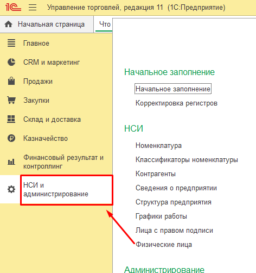This screenshot has height=273, width=256.
Task: Click the Продажи shopping bag icon
Action: [x=11, y=81]
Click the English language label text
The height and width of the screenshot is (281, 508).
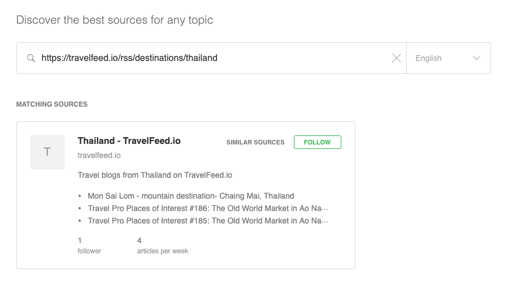click(x=428, y=58)
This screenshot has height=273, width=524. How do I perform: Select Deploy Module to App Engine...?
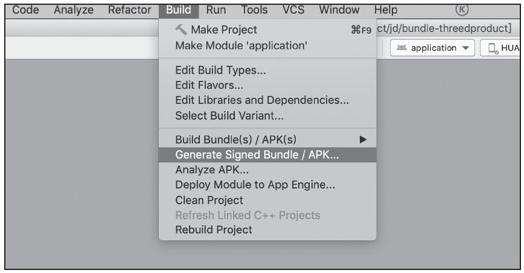[255, 184]
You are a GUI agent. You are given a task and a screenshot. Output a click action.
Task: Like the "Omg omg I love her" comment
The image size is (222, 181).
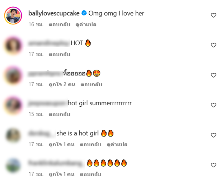pyautogui.click(x=213, y=15)
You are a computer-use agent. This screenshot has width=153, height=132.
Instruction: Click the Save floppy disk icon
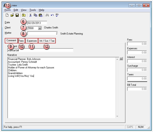click(x=17, y=15)
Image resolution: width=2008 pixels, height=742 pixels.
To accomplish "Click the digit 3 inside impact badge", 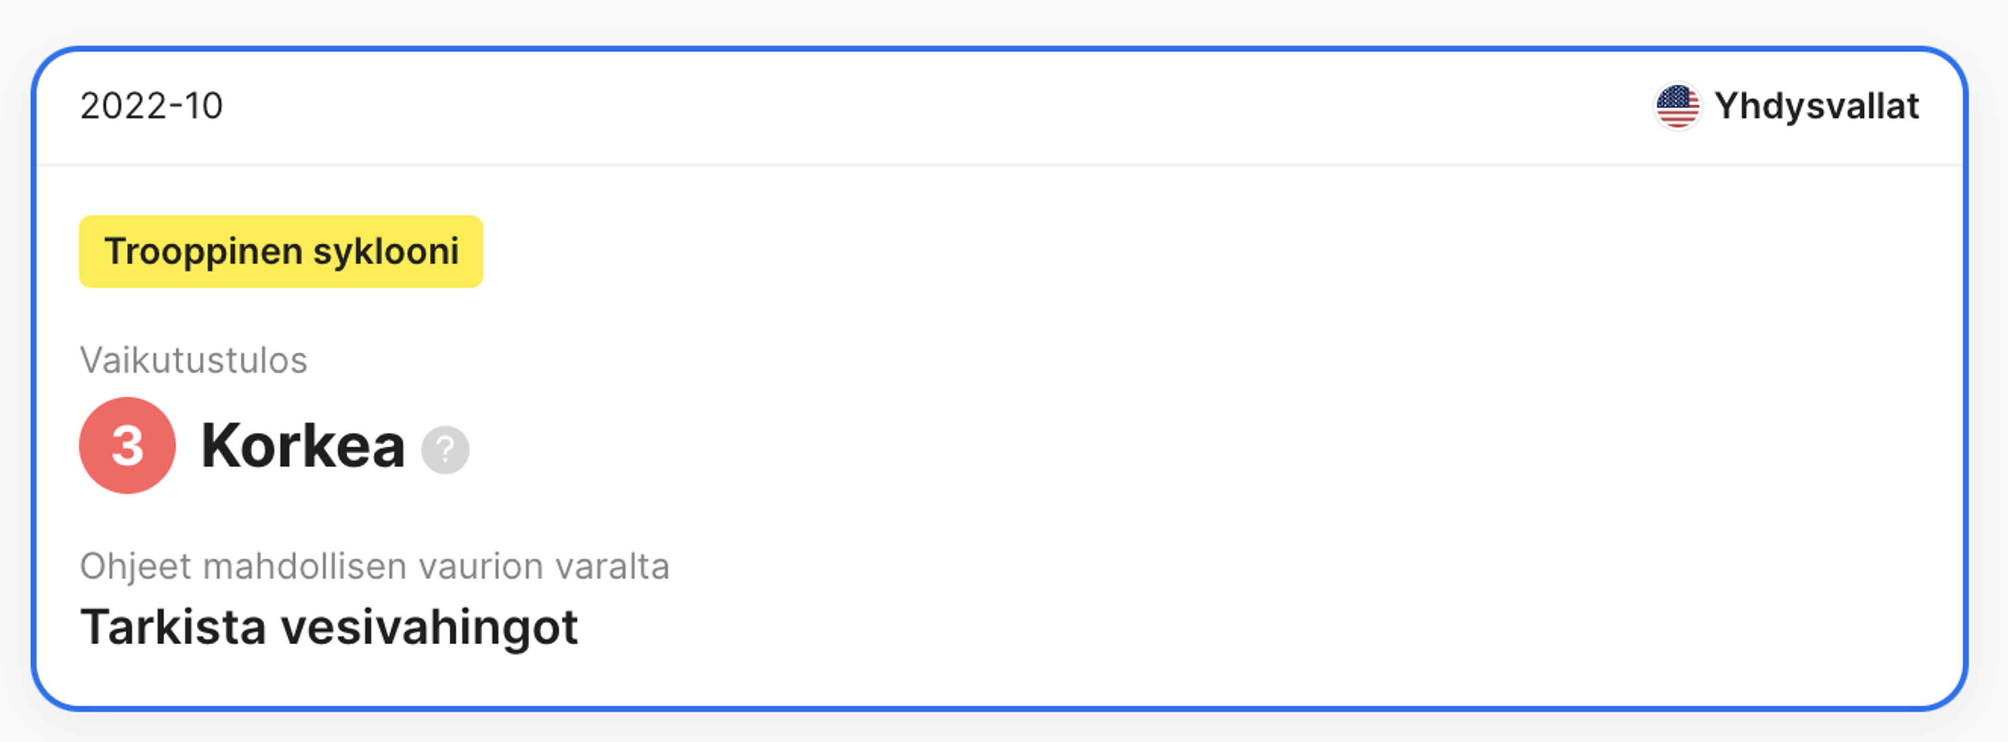I will [127, 446].
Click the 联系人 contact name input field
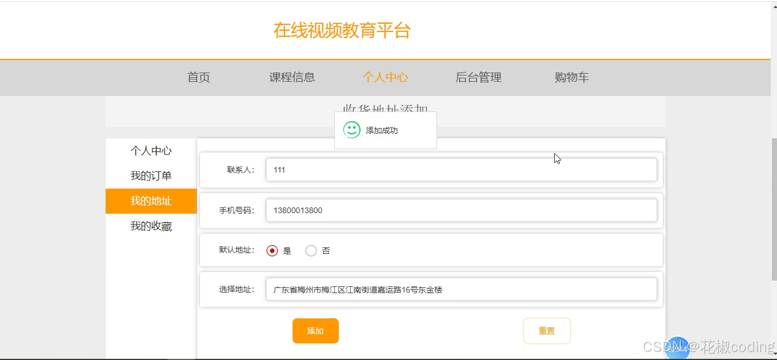Viewport: 777px width, 360px height. point(462,169)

■ Aim of the exercise:
Filter the entries above and copy only the lines that hold "agent".

■ The completed task:
You are a GUI agent. You are given a task and a screenshot. Output a click action.
You are a computer-use agent. This screenshot has width=153, height=132.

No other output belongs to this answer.